Exupery send optimisation plans
Last updated at 12:46 pm UTC on 17 January 2006
Sends are the current area being worked on.
Things to do for send optimisation:
- DONE Remove the identity dictionary look up for returns. This could be done by storing the return address in the unused message slot. Exupery Return Optimisation
- DONE Basic PIC support. At this point compiled code should be significantly faster than interpreted code for sends. Exupery Send Optimisation
- (The 0.05 release)
- DONE Return to the right place in the compiled method rather than to the beginning. This will remove the current if then else checks done when entering methods. Returns should then cost a single branch mispredict.

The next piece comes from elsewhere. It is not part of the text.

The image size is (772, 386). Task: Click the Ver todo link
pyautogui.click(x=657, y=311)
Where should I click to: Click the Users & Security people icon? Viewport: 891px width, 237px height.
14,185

- Specialise sends for each different receiver. This is needed both to have specialised primitives for at: and at:put and also for inlining methods.
- Add method inlining.
- Add block support.
I don't think that blocks will provide much benefit until after inlining has been added. Most common uses of blocks have already been inlined by the bytecode compiler. Adding them early just creates more code to maintain, they should be very similar to sends so there aren't really any new concepts for the compiler.
There is one problem with adding blocks: where to store the return address. There's an empty field in MethodContexts but there isn't one in BlockContexts. I can think of two solutions, either create new compiled context objects or use a context cache. The context cache could contain extra values.
The key thing to think about with BlockContexts is to try and use the same machinery that inlined methods will use. Creating new compiled context objects is a nice way to introduce inlined methods. The interpreter would need to be extended to handle unexpected contexts but it could send a message to the context which could decompile it if needed. I don't know how exceptions fit into all of this.